> Task prompt
Only the lines with "agent" in the entries below belong in the answer; please copy them.

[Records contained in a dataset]
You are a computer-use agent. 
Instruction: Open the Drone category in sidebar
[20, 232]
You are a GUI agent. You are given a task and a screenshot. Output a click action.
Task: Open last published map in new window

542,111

> Written solution
You are a computer-use agent. 
You are a GUI agent. You are given a task and a screenshot. Output a click action.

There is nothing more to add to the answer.